■ Uso de información:
A - Reproduzca sin cambios el pasaje sobre el Mediterráneo, comenzando en "Interpelan nuestras conciencias" y terminando en "naufragio de civilización!".
B - Responda brevemente, con base en el pasaje sobre el Mediterráneo:
(i) ¿Qué pregunta dirigen los niños a nuestras conciencias?
(ii) ¿En qué se está convirtiendo el Mediterráneo?
(iii) ¿En qué no debe permitirse que se transforme el "mar de los recuerdos"?
C - Prosiga el pasaje sobre el Mediterráneo a partir de su última oración.

■ Pasaje del texto:
^^^^^^^^^^^^^^^^

Sobre todo, si queremos recomenzar, miremos el rostro de los niños. Hallemos la
valentía de avergonzarnos ante ellos, que son inocentes y son el futuro.
Interpelan nuestras conciencias y nos preguntan: “¿Qué mundo nos quieren
dar?”. No escapemos rápidamente de las crudas imágenes de sus pequeños
cuerpos sin vida en las playas. El Mediterráneo, que durante milenios ha unido
pueblos diversos y tierras distantes, se está convirtiendo en un frío cementerio
sin lápidas. Esta gran cuenca de agua, cuna de tantas civilizaciones, ahora
parece un espejo de muerte. ¡No dejemos que el mare nostrum se convierta en
un desolador mare mortuum, ni que este lugar de encuentro se vuelva un
escenario de conflictos! No permitamos que este “mar de los recuerdos” se
transforme en el “mar del olvido”. Hermanos y hermanas, les suplico:
¡detengamos este naufragio de civilización!

^^^^^^^^^^^^^^^^

■ Material proporcionado:
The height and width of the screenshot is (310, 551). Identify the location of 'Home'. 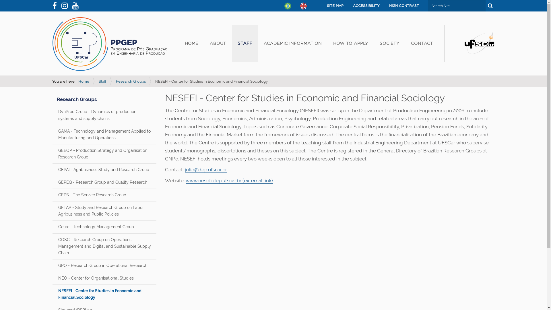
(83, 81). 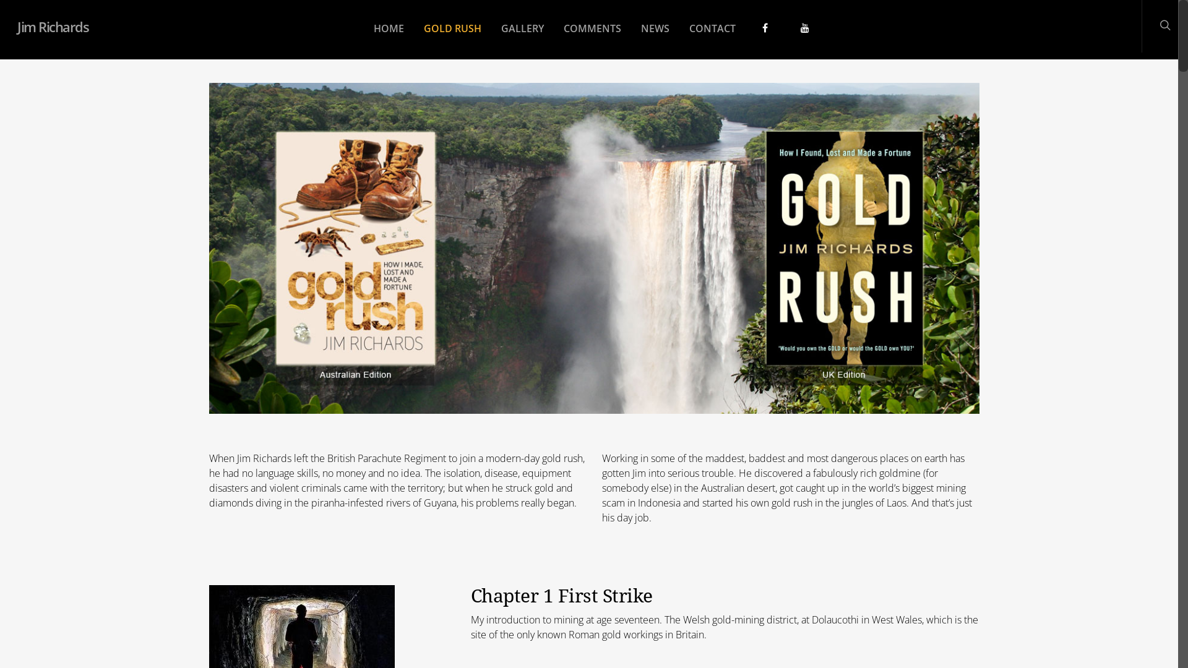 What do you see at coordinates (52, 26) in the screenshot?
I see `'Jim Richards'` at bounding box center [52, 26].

^^^^^^^^^^^^^^^^

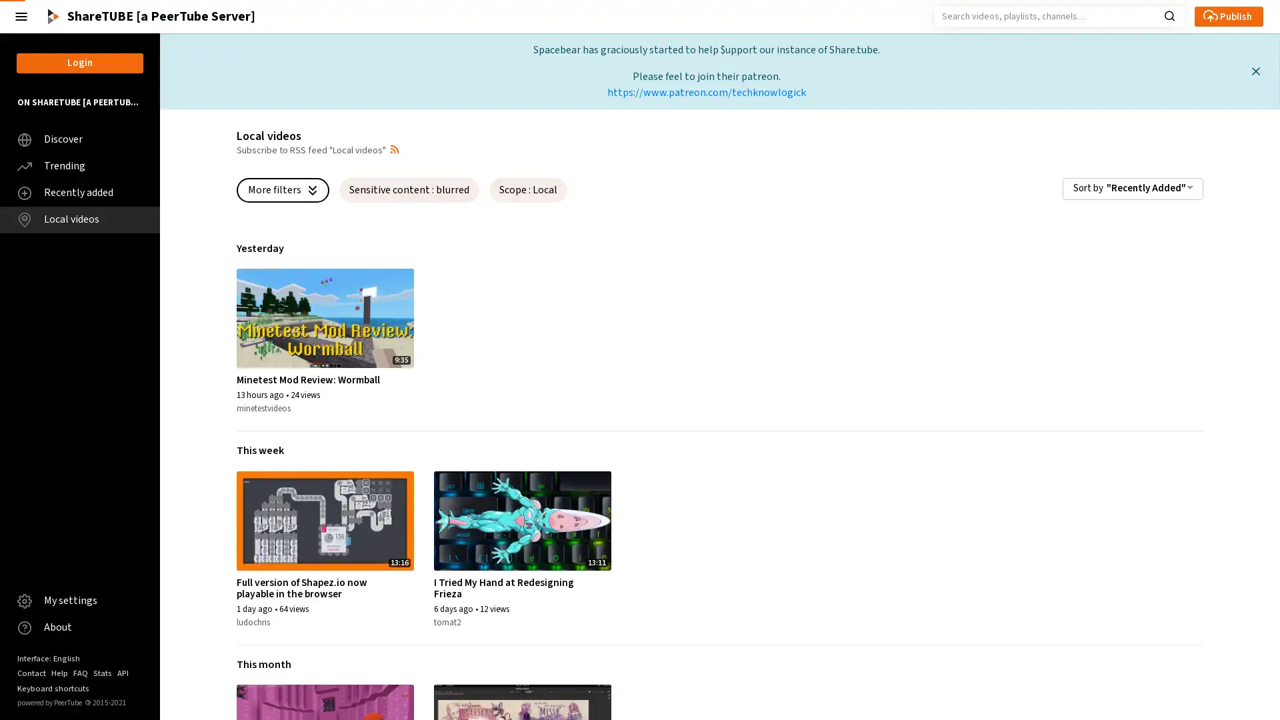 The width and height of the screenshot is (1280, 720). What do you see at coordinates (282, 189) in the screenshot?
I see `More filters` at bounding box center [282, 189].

^^^^^^^^^^^^^^^^

■ Resultados por tarea:
A -
Interpelan nuestras conciencias y nos preguntan: “¿Qué mundo nos quieren
dar?”. No escapemos rápidamente de las crudas imágenes de sus pequeños
cuerpos sin vida en las playas. El Mediterráneo, que durante milenios ha unido
pueblos diversos y tierras distantes, se está convirtiendo en un frío cementerio
sin lápidas. Esta gran cuenca de agua, cuna de tantas civilizaciones, ahora
parece un espejo de muerte. ¡No dejemos que el mare nostrum se convierta en
un desolador mare mortuum, ni que este lugar de encuentro se vuelva un
escenario de conflictos! No permitamos que este “mar de los recuerdos” se
transforme en el “mar del olvido”. Hermanos y hermanas, les suplico:
¡detengamos este naufragio de civilización!

B -
(i) "¿Qué mundo nos quieren dar?"
(ii) En un frío cementerio sin lápidas.
(iii) En el "mar del olvido".

C -
Dios se hizo hombre en las orillas de este mar. Su Palabra ha resonado llevando
consigo el anuncio de Dios, que es «Padre y guía de los hombres» (S. Gregorio
Nacianceno, Sermón 7, en honor de su hermano Cesario, 24). Él nos ama como
hijos y quiere que seamos hermanos. Y, en cambio, ofendemos a Dios,
despreciando al hombre creado a su imagen, dejándolo a merced de las olas, en
la marea de la indiferencia, a veces justificada incluso en nombre de presuntos
valores cristianos. La fe nos pide compasión y misericordia —no nos olvidemos
que este es el estilo de Dios: cercanía, compasión y ternura—. La fe exhorta a la
hospitalidad, a aquella filoxenia que impregnó la cultura clásica, encontrando
luego en Jesús su propia manifestación definitiva, especialmente en la parábola
del Buen Samaritano (cf. Lc 10,29-37) y en las palabras del capítulo 25 del
Evangelio de Mateo (cf. vv. 31-46). No es ideología religiosa, son raíces
cristianas concretas. Jesús afirma solemnemente que está allí, en el forastero,
en el refugiado, en el que está desnudo y hambriento; y el programa cristiano es
estar donde está Jesús. Sí, porque el programa cristiano, escribió el Papa
Benedicto, «es un corazón que ve» (Carta enc. Deus caritas est, 31).
Y no quisiera terminar este mensaje sin agradecer al pueblo griego por el
recibimiento, pues tantas veces la acogida se convierte en un problema porque
no encuentra camino de salida para la gente, para desplazarse a otro lado.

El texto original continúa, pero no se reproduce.